- _WHAT THIS TASK INVOLVES_:
The answer must be an exact copy of the lines from the one with "Instruction: Click the Refresh button label" through the final line of the records below, with no pictures.

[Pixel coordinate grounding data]
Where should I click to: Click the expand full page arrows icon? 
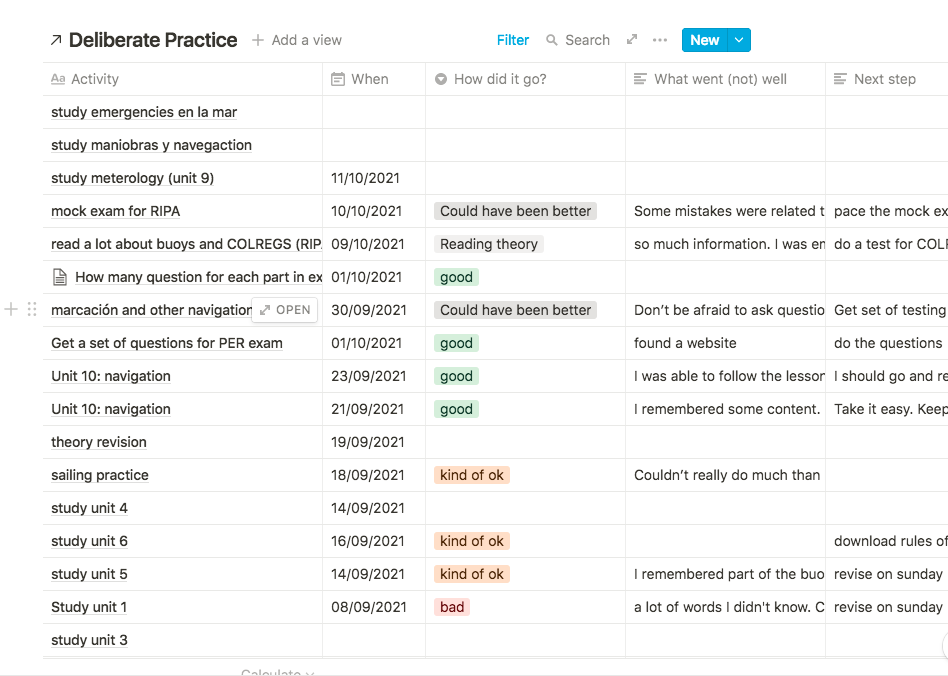pos(632,40)
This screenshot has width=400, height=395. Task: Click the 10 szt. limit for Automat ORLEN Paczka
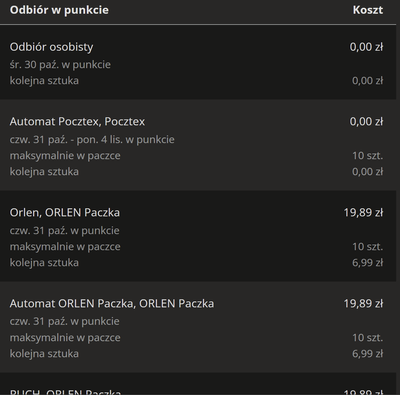click(367, 338)
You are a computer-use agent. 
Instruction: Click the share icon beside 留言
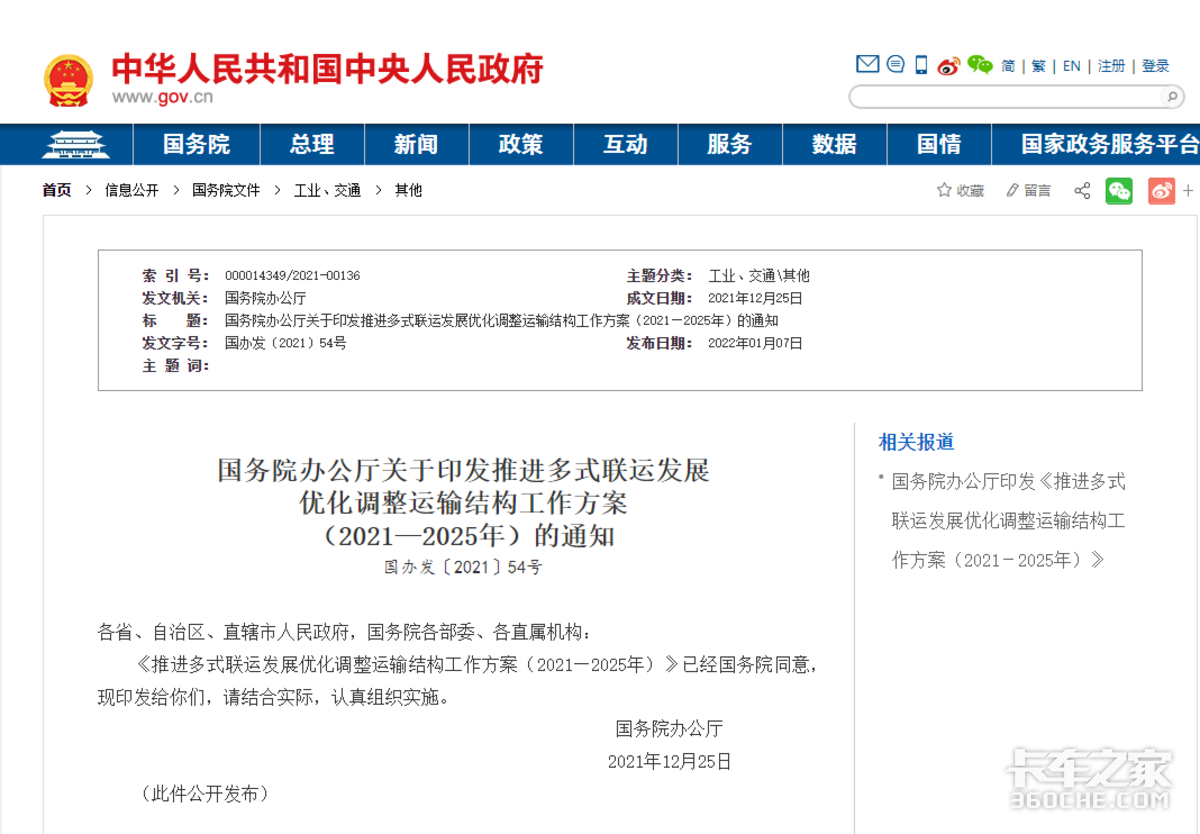click(1082, 190)
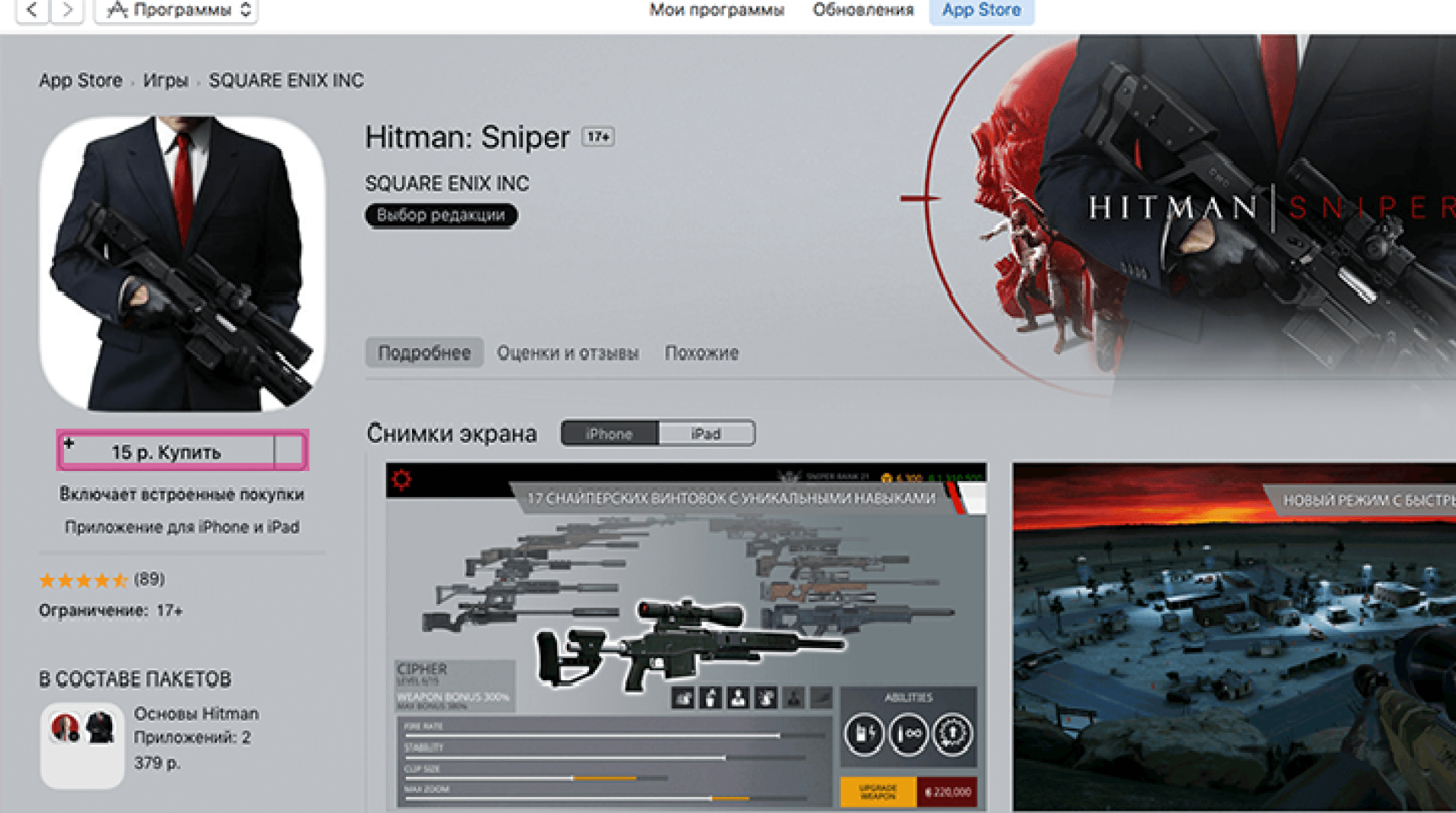This screenshot has width=1456, height=813.
Task: Click the Выбор редакции badge
Action: point(441,215)
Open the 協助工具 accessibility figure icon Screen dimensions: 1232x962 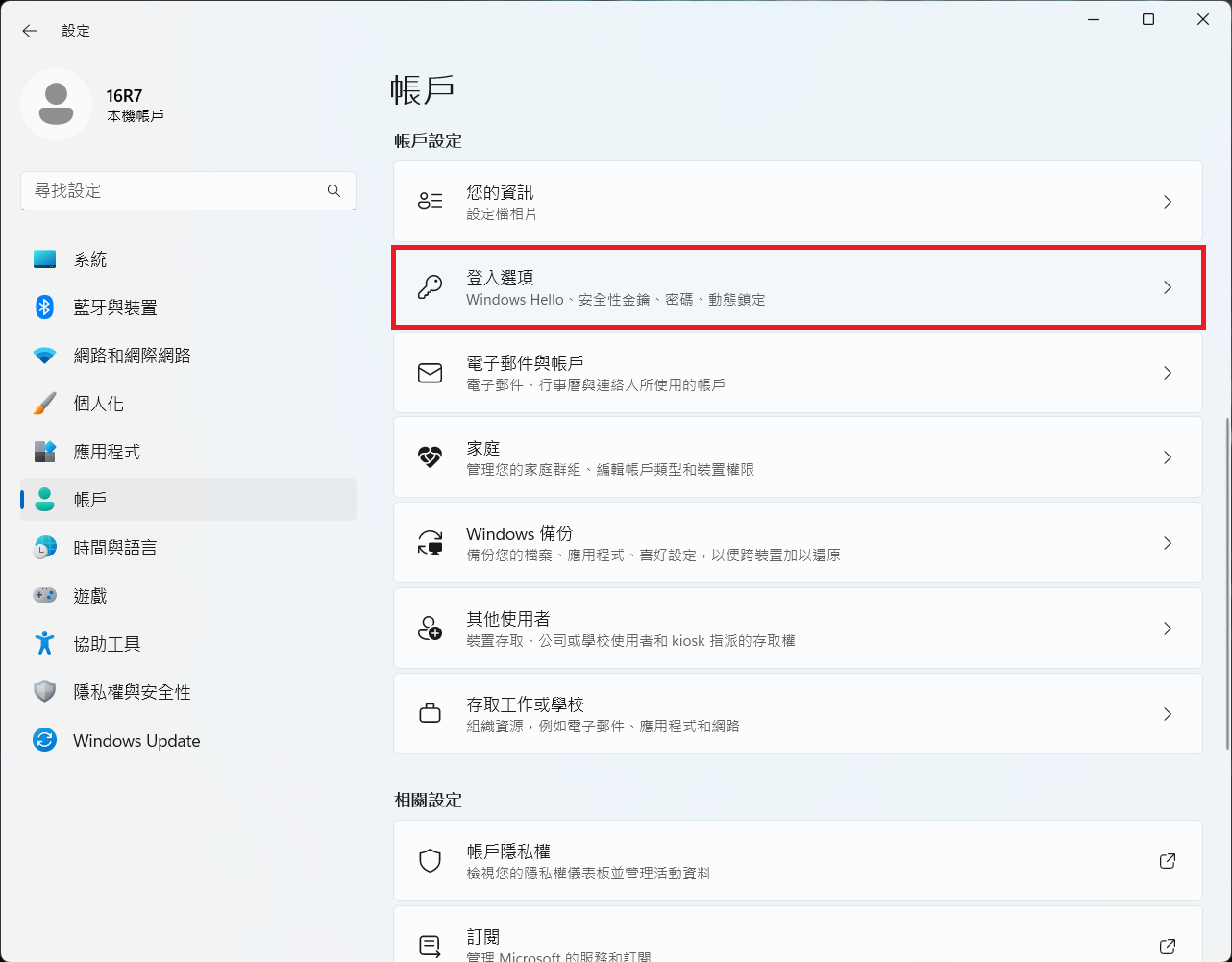(44, 644)
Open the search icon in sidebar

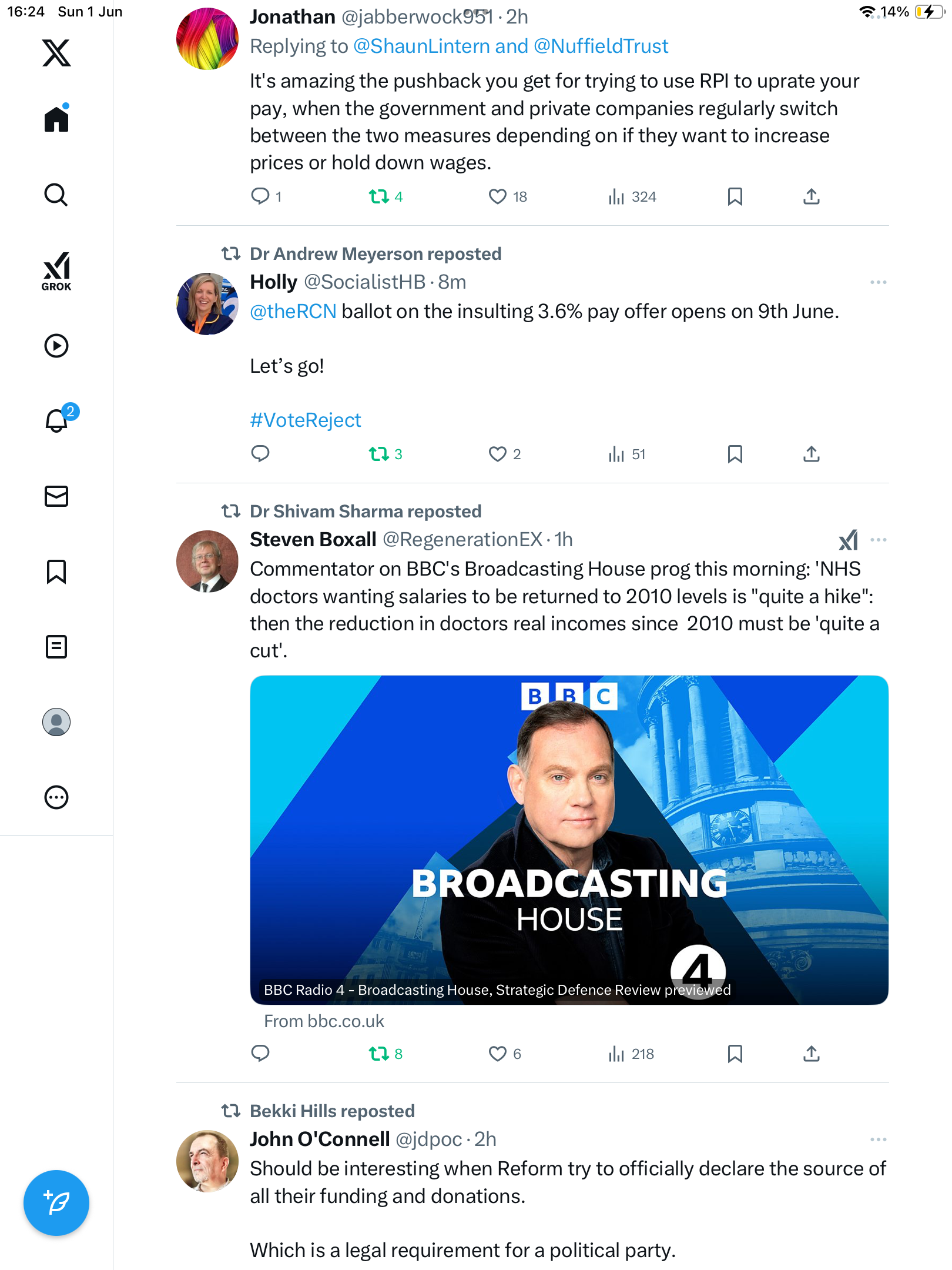[x=56, y=195]
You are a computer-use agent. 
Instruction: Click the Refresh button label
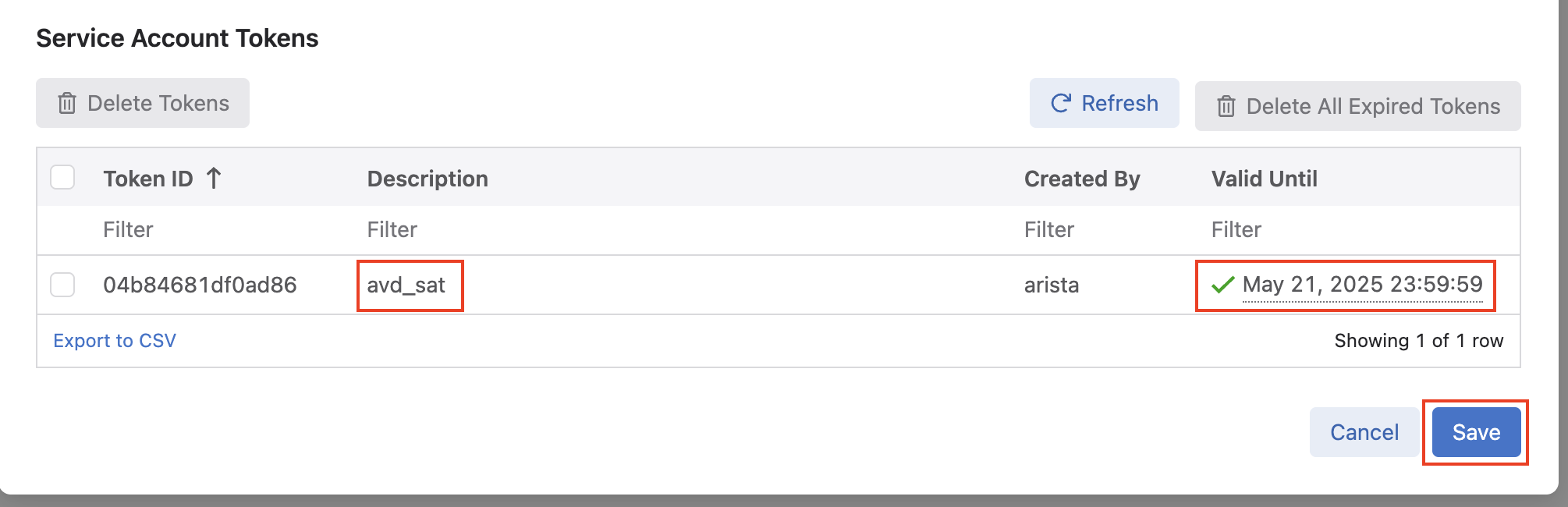pyautogui.click(x=1119, y=103)
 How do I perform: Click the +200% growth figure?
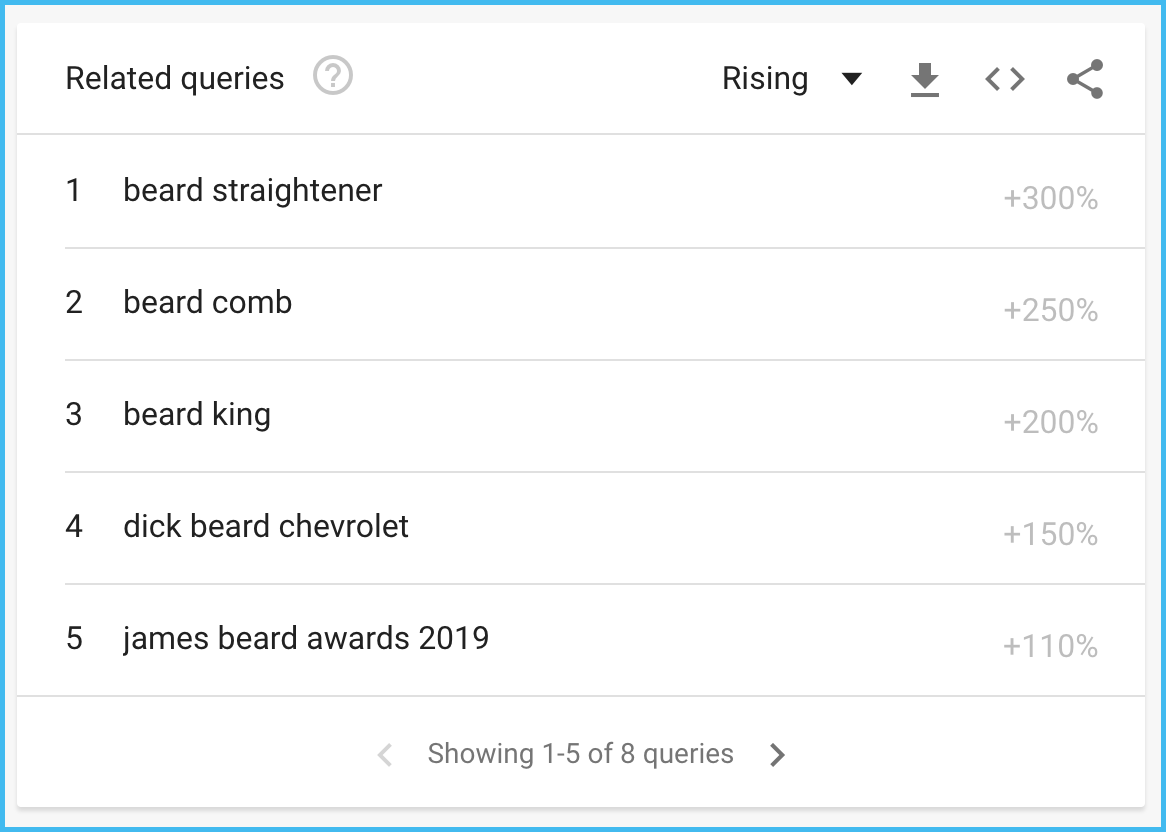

- _RESULT OF THIS EXERCISE_:
Instruction: Click the Refresh button label
pyautogui.click(x=1119, y=103)
 How do I perform: Click the +200% growth figure?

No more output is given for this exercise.